Cow market breaks out of its herd mentality
Published: 20 Jun. 2006, 20:16
Finally, the doors open, and the trucks slowly enter the marketplace in single file. Fumigants are sprayed from above; the farmers unload their livestock and sort them by category and age.
The market opens once every five days. Despite the early hour, the 0.65-hectare (1.6-acre) facility is crowded ― with humans, that is. Above the bellowing and lowing is the chatter of farmers, market dealers and livestock cooperative officials.
“Come on, raise the price by 100,000 won ($105). I need to pay for the feed,” a farmer wails. When the sales start, a 64-year-old dealer in a yellow vest, Lee Jeong-hae, calls over a veterinarian to check whether a cow is pregnant. The veterinarian confirms that she is three months along. The dealer checks the cow’s health examination card and hands it to a buyer. A cow and a its calf can fetch 6.9 million won as a package.
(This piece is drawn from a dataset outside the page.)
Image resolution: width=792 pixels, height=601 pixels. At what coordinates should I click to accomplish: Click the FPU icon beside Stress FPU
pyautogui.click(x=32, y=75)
“If a cow is three months pregnant, her price increases by 500,000 won,” Mr. Lee said. If a cow is eight months or more pregnant, she will fetch about 3.2 million won. The cattle wear yellow tags on their ear, marked with their origins, bloodlines and dates of birth. Dealers work the crowd, earning commissions of 10,000 to 20,000 won per sale. By 8:30 a.m., the market is nearly empty. Sixty cows of the 100 delivered that day have been sold. An official of a cooperative sounds pleased. “A similar cow cost 200,000 won more today than five days ago,” he observed.
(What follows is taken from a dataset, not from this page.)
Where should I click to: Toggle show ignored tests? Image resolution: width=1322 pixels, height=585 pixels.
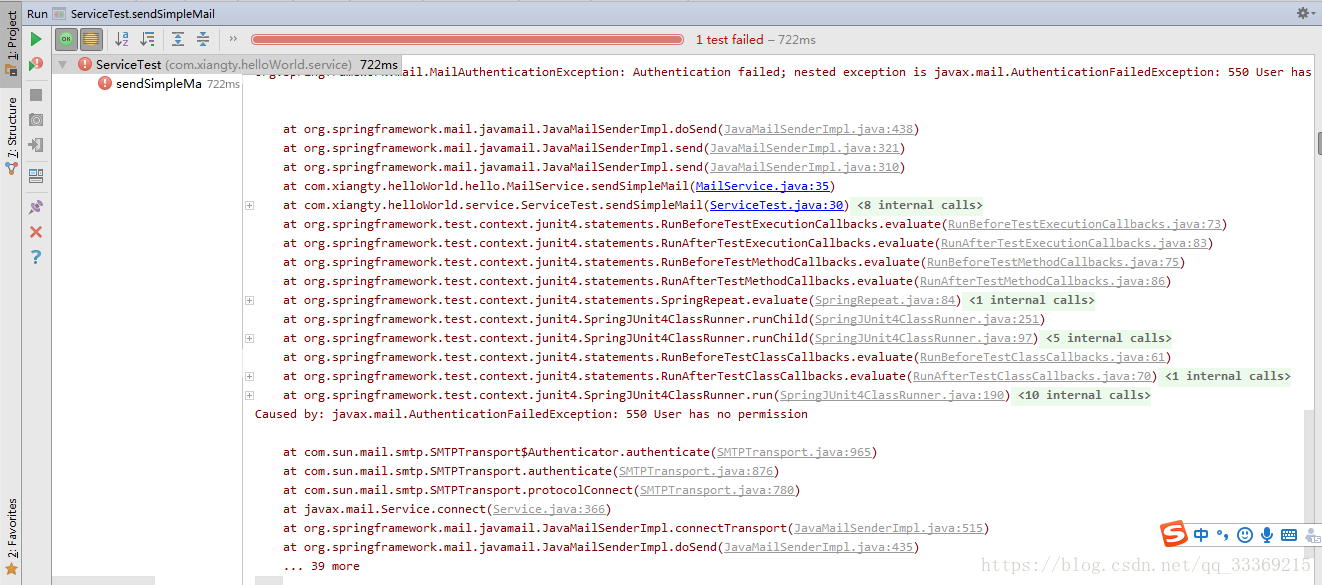point(90,38)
Most cows sold at this market were raised in Oedong-eup, on the border between Gyeongju and Ulsan. In the area, about 7,800 cows are being bred by 80 farmers. Gyeongju has the biggest concentration of cattle breeders in Korea, and Oedong-eup is the center of the center.
Farmers here have been working to improve their breeds, a co-op official said. The National Agricultural Cooperative Federation provides sperm for the farmers to artificially inseminate their cows, and farmers ruthlessly cull breeding cows that do not produce superior offspring. That requires some patience, farmers say; the results of their breeding efforts, favorable or not, often do not show up until the third generation. If a cow proves to be a good breeder, she will probably give birth to at least five calves.
“We have upgraded the quality of our beef and don’t worry about the import of American beef,” said Lee Su-hyeon, a 57-year-old farmer in Oedong-eup. Although Americans and Australians, in particular, gulp at the prices being demanded for imported beef and the astronomical prices Korean beef fetches in Korean supermarkets, Mr. Lee’s confidence is probably not misplaced.